Aim of the task =>
Extract every line of the material below and reproduce each one without alteration.

(Items drawn from a data source)
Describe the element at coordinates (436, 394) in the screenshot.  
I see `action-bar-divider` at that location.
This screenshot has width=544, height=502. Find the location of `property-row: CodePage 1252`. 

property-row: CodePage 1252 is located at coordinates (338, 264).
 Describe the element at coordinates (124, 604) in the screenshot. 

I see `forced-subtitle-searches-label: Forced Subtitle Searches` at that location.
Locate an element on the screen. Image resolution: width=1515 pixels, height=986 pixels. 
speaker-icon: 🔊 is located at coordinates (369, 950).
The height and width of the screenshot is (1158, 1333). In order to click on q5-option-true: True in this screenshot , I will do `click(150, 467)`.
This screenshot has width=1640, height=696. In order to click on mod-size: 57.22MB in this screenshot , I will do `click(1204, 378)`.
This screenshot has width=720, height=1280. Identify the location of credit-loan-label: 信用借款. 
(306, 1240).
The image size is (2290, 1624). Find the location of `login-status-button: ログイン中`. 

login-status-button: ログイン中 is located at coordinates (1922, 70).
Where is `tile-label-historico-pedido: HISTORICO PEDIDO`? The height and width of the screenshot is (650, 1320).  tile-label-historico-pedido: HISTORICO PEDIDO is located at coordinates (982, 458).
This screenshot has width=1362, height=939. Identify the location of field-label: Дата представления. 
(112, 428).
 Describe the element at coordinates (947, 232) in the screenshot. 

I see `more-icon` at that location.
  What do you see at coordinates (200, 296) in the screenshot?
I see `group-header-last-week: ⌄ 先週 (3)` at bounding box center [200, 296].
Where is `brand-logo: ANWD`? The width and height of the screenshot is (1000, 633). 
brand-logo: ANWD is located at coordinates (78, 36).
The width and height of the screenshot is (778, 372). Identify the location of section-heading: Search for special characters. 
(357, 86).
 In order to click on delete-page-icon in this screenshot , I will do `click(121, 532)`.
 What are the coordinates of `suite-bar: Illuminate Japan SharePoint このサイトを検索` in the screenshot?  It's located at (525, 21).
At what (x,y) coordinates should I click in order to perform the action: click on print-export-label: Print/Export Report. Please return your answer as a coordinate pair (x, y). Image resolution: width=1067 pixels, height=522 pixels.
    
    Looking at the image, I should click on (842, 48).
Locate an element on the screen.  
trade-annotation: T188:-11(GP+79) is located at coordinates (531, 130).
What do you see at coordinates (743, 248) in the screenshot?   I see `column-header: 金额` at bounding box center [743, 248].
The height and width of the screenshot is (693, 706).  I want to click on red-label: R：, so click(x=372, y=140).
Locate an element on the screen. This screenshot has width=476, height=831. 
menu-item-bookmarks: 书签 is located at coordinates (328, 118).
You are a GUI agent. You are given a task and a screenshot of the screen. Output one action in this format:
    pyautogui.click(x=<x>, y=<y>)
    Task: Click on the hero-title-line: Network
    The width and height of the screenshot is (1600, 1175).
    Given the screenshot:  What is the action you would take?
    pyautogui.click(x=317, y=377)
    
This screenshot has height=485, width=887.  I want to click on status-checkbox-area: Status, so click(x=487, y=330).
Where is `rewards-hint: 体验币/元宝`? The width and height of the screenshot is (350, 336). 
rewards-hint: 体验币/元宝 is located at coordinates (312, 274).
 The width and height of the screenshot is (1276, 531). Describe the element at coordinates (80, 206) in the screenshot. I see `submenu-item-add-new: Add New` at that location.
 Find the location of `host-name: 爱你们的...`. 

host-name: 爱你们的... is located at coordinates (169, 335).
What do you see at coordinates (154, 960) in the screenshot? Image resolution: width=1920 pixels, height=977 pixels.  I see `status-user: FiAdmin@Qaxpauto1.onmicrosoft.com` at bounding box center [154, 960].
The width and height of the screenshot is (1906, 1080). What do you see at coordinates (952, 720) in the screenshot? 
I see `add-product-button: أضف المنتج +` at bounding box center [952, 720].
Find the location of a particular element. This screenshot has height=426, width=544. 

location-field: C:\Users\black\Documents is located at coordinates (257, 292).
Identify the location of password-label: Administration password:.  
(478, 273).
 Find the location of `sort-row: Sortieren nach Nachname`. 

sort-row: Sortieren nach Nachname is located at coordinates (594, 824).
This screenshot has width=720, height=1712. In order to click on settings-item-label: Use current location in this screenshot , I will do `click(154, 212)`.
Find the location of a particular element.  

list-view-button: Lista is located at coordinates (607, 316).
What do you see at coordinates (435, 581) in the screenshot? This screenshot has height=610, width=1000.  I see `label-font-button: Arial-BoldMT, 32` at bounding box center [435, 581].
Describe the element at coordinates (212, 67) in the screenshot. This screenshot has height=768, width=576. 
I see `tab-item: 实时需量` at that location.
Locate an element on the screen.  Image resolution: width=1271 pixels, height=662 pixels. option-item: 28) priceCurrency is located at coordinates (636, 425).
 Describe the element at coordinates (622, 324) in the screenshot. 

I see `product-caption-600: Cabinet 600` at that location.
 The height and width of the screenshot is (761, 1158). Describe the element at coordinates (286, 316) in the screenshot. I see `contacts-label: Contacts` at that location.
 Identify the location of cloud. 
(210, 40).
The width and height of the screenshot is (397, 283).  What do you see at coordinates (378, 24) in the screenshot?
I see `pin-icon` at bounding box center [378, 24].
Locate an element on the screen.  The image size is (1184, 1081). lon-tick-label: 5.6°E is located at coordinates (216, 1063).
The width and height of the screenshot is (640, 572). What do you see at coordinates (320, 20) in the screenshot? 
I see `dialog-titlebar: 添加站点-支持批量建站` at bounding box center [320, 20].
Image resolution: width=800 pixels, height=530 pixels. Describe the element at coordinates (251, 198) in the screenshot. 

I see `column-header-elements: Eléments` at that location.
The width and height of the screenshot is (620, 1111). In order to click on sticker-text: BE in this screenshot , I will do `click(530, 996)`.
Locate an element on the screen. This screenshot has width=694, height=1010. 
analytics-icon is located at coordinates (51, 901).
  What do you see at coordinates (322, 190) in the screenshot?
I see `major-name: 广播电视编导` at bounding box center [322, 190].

Exercise result =>
Describe the element at coordinates (436, 394) in the screenshot.  
I see `action-bar-divider` at that location.
This screenshot has width=544, height=502. Find the location of `property-row: CodePage 1252`. 

property-row: CodePage 1252 is located at coordinates (338, 264).
 Describe the element at coordinates (124, 604) in the screenshot. 

I see `forced-subtitle-searches-label: Forced Subtitle Searches` at that location.
Locate an element on the screen. Image resolution: width=1515 pixels, height=986 pixels. 
speaker-icon: 🔊 is located at coordinates (369, 950).
The height and width of the screenshot is (1158, 1333). In order to click on q5-option-true: True in this screenshot , I will do `click(150, 467)`.
This screenshot has width=1640, height=696. In order to click on mod-size: 57.22MB in this screenshot , I will do `click(1204, 378)`.
This screenshot has width=720, height=1280. Identify the location of credit-loan-label: 信用借款. 
(306, 1240).
The image size is (2290, 1624). Find the location of `login-status-button: ログイン中`. 

login-status-button: ログイン中 is located at coordinates (1922, 70).
Where is `tile-label-historico-pedido: HISTORICO PEDIDO`? The height and width of the screenshot is (650, 1320).  tile-label-historico-pedido: HISTORICO PEDIDO is located at coordinates (982, 458).
This screenshot has width=1362, height=939. Identify the location of field-label: Дата представления. 
(112, 428).
 Describe the element at coordinates (947, 232) in the screenshot. 

I see `more-icon` at that location.
  What do you see at coordinates (200, 296) in the screenshot?
I see `group-header-last-week: ⌄ 先週 (3)` at bounding box center [200, 296].
Where is `brand-logo: ANWD`? The width and height of the screenshot is (1000, 633). 
brand-logo: ANWD is located at coordinates (78, 36).
The width and height of the screenshot is (778, 372). Identify the location of section-heading: Search for special characters. 
(357, 86).
 In order to click on delete-page-icon in this screenshot , I will do `click(121, 532)`.
 What are the coordinates of `suite-bar: Illuminate Japan SharePoint このサイトを検索` in the screenshot?  It's located at (525, 21).
At what (x,y) coordinates should I click in order to perform the action: click on print-export-label: Print/Export Report. Please return your answer as a coordinate pair (x, y). Image resolution: width=1067 pixels, height=522 pixels.
    
    Looking at the image, I should click on (842, 48).
Locate an element on the screen.  
trade-annotation: T188:-11(GP+79) is located at coordinates (531, 130).
What do you see at coordinates (743, 248) in the screenshot?   I see `column-header: 金额` at bounding box center [743, 248].
The height and width of the screenshot is (693, 706).  I want to click on red-label: R：, so click(x=372, y=140).
Locate an element on the screen. This screenshot has width=476, height=831. 
menu-item-bookmarks: 书签 is located at coordinates (328, 118).
You are a GUI agent. You are given a task and a screenshot of the screen. Output one action in this format:
    pyautogui.click(x=<x>, y=<y>)
    Task: Click on the hero-title-line: Network
    The width and height of the screenshot is (1600, 1175).
    Given the screenshot:  What is the action you would take?
    pyautogui.click(x=317, y=377)
    
This screenshot has height=485, width=887.  I want to click on status-checkbox-area: Status, so click(x=487, y=330).
Where is `rewards-hint: 体验币/元宝`? The width and height of the screenshot is (350, 336). 
rewards-hint: 体验币/元宝 is located at coordinates (312, 274).
 The width and height of the screenshot is (1276, 531). Describe the element at coordinates (80, 206) in the screenshot. I see `submenu-item-add-new: Add New` at that location.
 Find the location of `host-name: 爱你们的...`. 

host-name: 爱你们的... is located at coordinates (169, 335).
What do you see at coordinates (154, 960) in the screenshot? Image resolution: width=1920 pixels, height=977 pixels.  I see `status-user: FiAdmin@Qaxpauto1.onmicrosoft.com` at bounding box center [154, 960].
The width and height of the screenshot is (1906, 1080). What do you see at coordinates (952, 720) in the screenshot? 
I see `add-product-button: أضف المنتج +` at bounding box center [952, 720].
Find the location of a particular element. This screenshot has height=426, width=544. 

location-field: C:\Users\black\Documents is located at coordinates (257, 292).
Identify the location of password-label: Administration password:.  
(478, 273).
 Find the location of `sort-row: Sortieren nach Nachname`. 

sort-row: Sortieren nach Nachname is located at coordinates (594, 824).
This screenshot has width=720, height=1712. In order to click on settings-item-label: Use current location in this screenshot , I will do `click(154, 212)`.
Find the location of a particular element.  

list-view-button: Lista is located at coordinates (607, 316).
What do you see at coordinates (435, 581) in the screenshot? This screenshot has height=610, width=1000.  I see `label-font-button: Arial-BoldMT, 32` at bounding box center [435, 581].
Describe the element at coordinates (212, 67) in the screenshot. This screenshot has height=768, width=576. 
I see `tab-item: 实时需量` at that location.
Locate an element on the screen.  Image resolution: width=1271 pixels, height=662 pixels. option-item: 28) priceCurrency is located at coordinates (636, 425).
 Describe the element at coordinates (622, 324) in the screenshot. 

I see `product-caption-600: Cabinet 600` at that location.
 The height and width of the screenshot is (761, 1158). Describe the element at coordinates (286, 316) in the screenshot. I see `contacts-label: Contacts` at that location.
 Identify the location of cloud. 
(210, 40).
The width and height of the screenshot is (397, 283).  What do you see at coordinates (378, 24) in the screenshot?
I see `pin-icon` at bounding box center [378, 24].
Locate an element on the screen.  The image size is (1184, 1081). lon-tick-label: 5.6°E is located at coordinates (216, 1063).
The width and height of the screenshot is (640, 572). What do you see at coordinates (320, 20) in the screenshot? 
I see `dialog-titlebar: 添加站点-支持批量建站` at bounding box center [320, 20].
Image resolution: width=800 pixels, height=530 pixels. Describe the element at coordinates (251, 198) in the screenshot. 

I see `column-header-elements: Eléments` at that location.
The width and height of the screenshot is (620, 1111). In order to click on sticker-text: BE in this screenshot , I will do `click(530, 996)`.
Locate an element on the screen. This screenshot has width=694, height=1010. 
analytics-icon is located at coordinates (51, 901).
  What do you see at coordinates (322, 190) in the screenshot?
I see `major-name: 广播电视编导` at bounding box center [322, 190].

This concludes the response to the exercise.